# Your instructions
In your reply, repeat the full listing exactly and leave each picture out.

# Record extracts
*** Begin section ***

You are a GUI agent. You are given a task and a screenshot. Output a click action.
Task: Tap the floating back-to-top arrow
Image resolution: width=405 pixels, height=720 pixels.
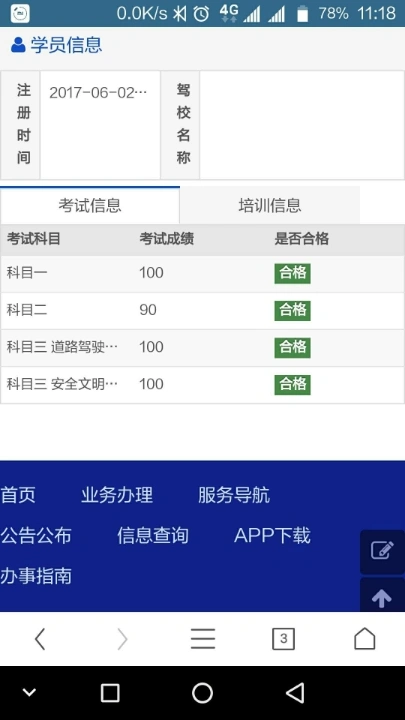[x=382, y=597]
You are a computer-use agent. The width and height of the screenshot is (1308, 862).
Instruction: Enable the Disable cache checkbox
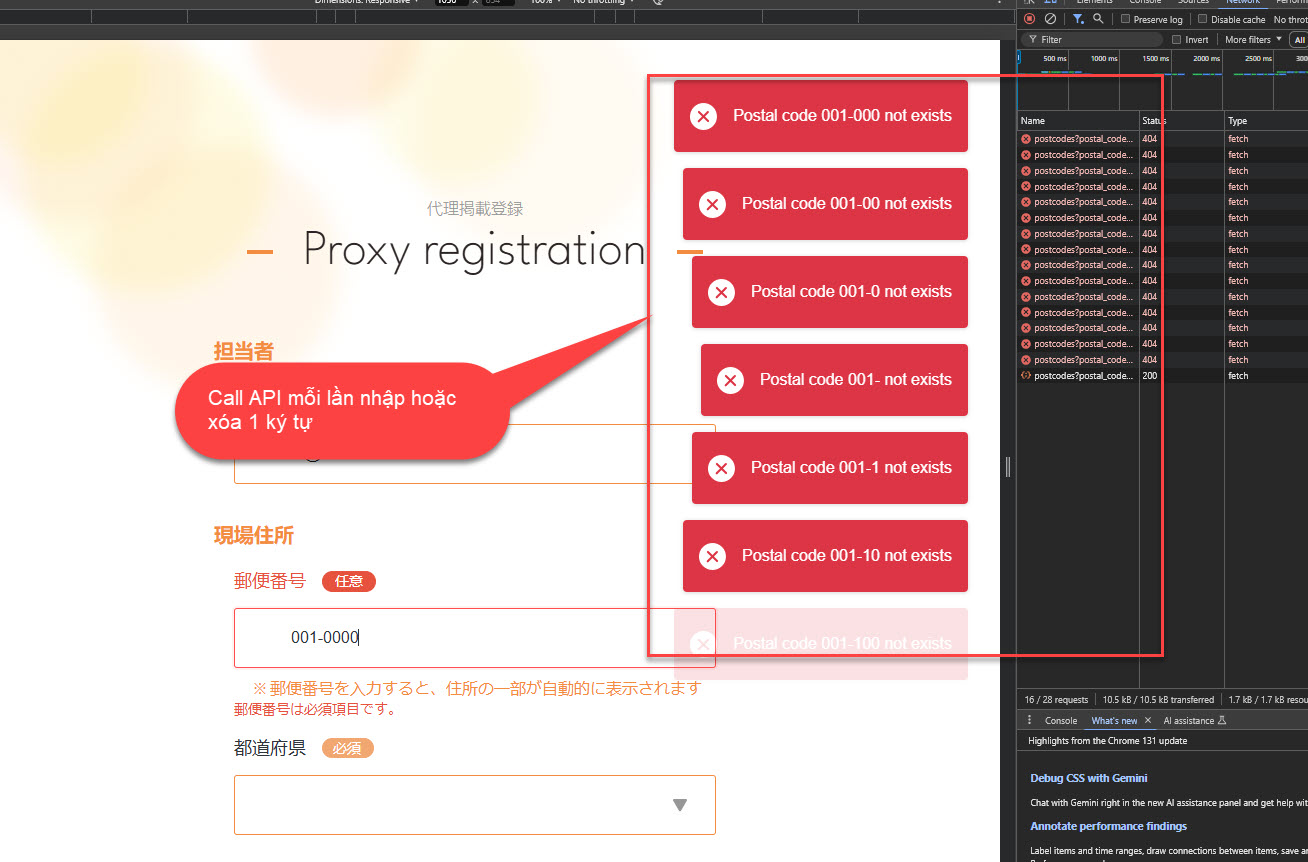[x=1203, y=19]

*** End section ***

# Written answer
You are a GUI agent. You are given a task and a screenshot. Output a click action.
Task: Tap the floating back-to-top arrow
Image resolution: width=405 pixels, height=720 pixels.
[x=382, y=597]
You are a computer-use agent. The width and height of the screenshot is (1308, 862).
Instruction: Enable the Disable cache checkbox
[x=1203, y=19]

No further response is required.